» Dataset records:
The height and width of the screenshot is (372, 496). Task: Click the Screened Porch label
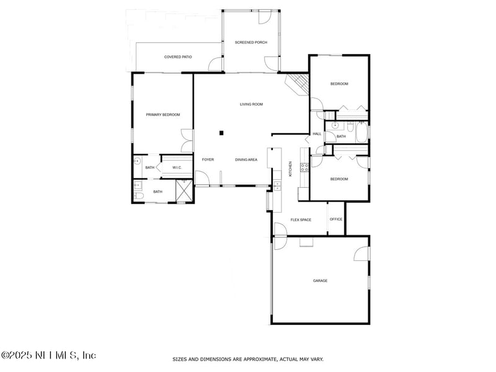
--
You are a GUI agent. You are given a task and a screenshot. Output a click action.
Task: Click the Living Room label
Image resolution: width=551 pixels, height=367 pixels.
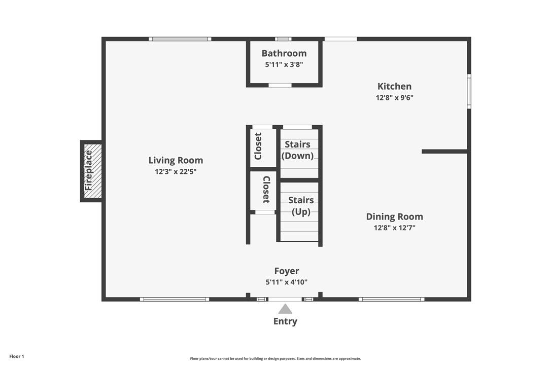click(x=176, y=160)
==
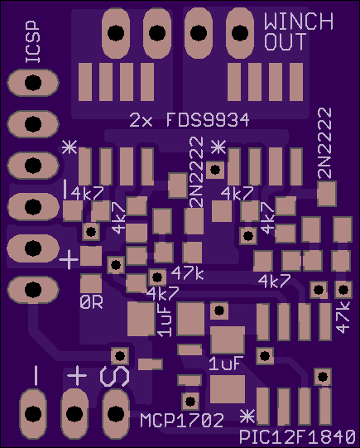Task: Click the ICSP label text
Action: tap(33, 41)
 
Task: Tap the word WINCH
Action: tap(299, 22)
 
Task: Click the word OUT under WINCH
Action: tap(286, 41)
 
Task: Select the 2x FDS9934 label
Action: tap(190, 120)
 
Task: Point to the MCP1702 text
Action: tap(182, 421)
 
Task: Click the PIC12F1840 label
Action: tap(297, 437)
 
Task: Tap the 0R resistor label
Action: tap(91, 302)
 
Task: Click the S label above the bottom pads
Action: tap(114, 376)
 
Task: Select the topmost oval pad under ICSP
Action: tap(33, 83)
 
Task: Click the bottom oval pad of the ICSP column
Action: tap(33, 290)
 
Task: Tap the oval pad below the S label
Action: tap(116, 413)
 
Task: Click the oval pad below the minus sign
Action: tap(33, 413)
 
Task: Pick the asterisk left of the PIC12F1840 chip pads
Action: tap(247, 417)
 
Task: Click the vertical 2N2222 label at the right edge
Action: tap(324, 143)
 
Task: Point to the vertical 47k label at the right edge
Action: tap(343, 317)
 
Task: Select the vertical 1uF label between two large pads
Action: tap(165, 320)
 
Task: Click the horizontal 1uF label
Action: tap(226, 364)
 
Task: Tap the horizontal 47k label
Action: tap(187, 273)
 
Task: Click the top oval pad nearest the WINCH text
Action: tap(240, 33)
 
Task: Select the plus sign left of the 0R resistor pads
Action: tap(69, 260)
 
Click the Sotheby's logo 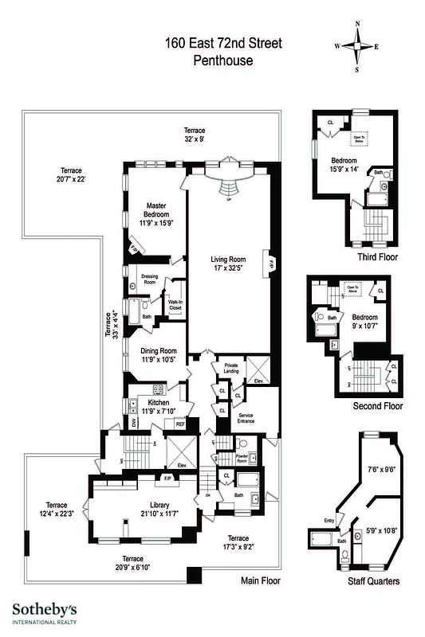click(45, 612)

» Written task: Rewrite the rows from the line with "Task: Tap the oval pad below the S label" up to and including the line with "Action: tap(226, 364)", putting "rotated" wherever "vertical" appears and keeping everything else the same.

» Problem solution:
Task: Tap the oval pad below the S label
Action: tap(116, 413)
 
Task: Click the oval pad below the minus sign
Action: tap(33, 413)
 
Task: Pick the asterisk left of the PIC12F1840 chip pads
Action: tap(247, 417)
 
Task: Click the rotated 2N2222 label at the right edge
Action: tap(324, 143)
 
Task: Point to the rotated 47k label at the right edge
Action: tap(343, 317)
 
Task: Select the rotated 1uF label between two large pads
Action: tap(165, 320)
 
Task: Click the horizontal 1uF label
Action: tap(226, 364)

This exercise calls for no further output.